SUPPLIED RECORDS
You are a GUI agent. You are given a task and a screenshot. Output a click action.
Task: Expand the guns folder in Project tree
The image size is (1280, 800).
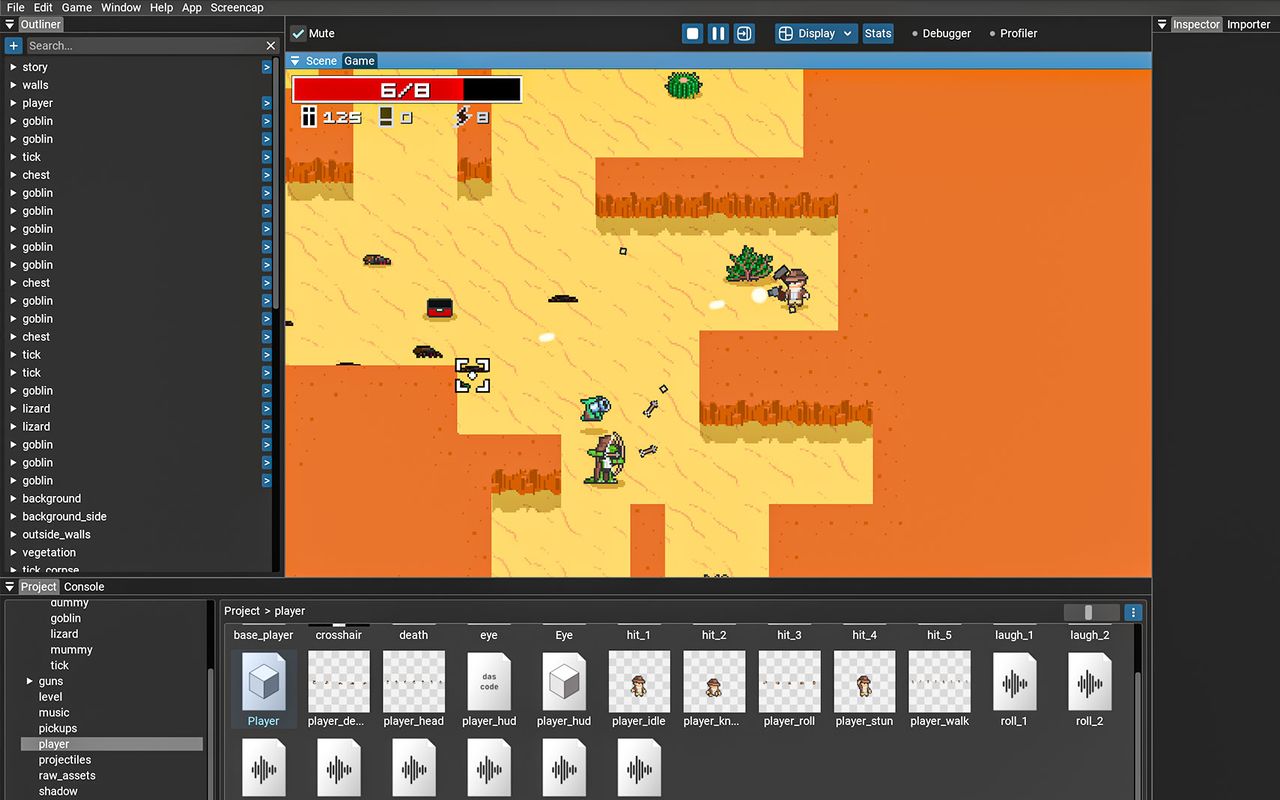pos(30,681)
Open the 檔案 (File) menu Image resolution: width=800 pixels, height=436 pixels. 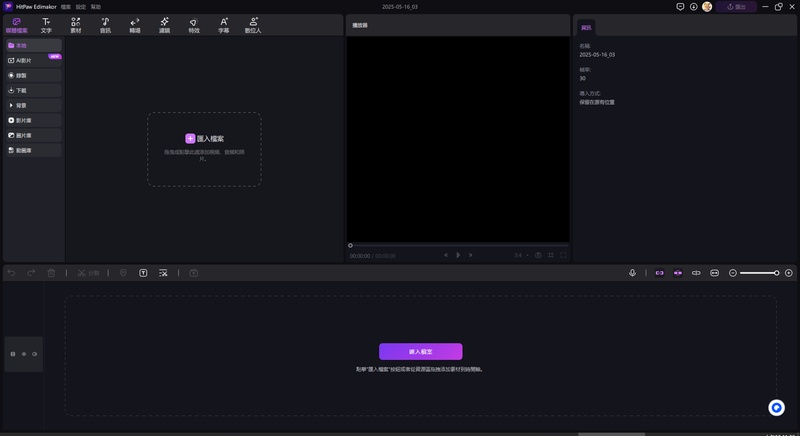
...
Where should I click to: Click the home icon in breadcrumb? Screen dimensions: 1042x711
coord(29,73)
* * *
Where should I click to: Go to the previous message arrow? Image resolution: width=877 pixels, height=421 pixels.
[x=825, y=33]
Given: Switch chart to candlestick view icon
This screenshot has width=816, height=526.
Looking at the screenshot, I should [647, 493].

ABOUT THIS EXERCISE
Set the pictures aside and reproduce exactly the lines above, from the line holding "You are a GUI" through the line holding "Open the 檔案", both included, with nothing else.

WRITTEN SOLUTION
You are a GUI agent. You are given a task and a screenshot. Output a click action.
Task: Expand the guns folder in Project tree
The image size is (1280, 800).
pos(30,681)
Open the 檔案 (File) menu Image resolution: width=800 pixels, height=436 pixels. 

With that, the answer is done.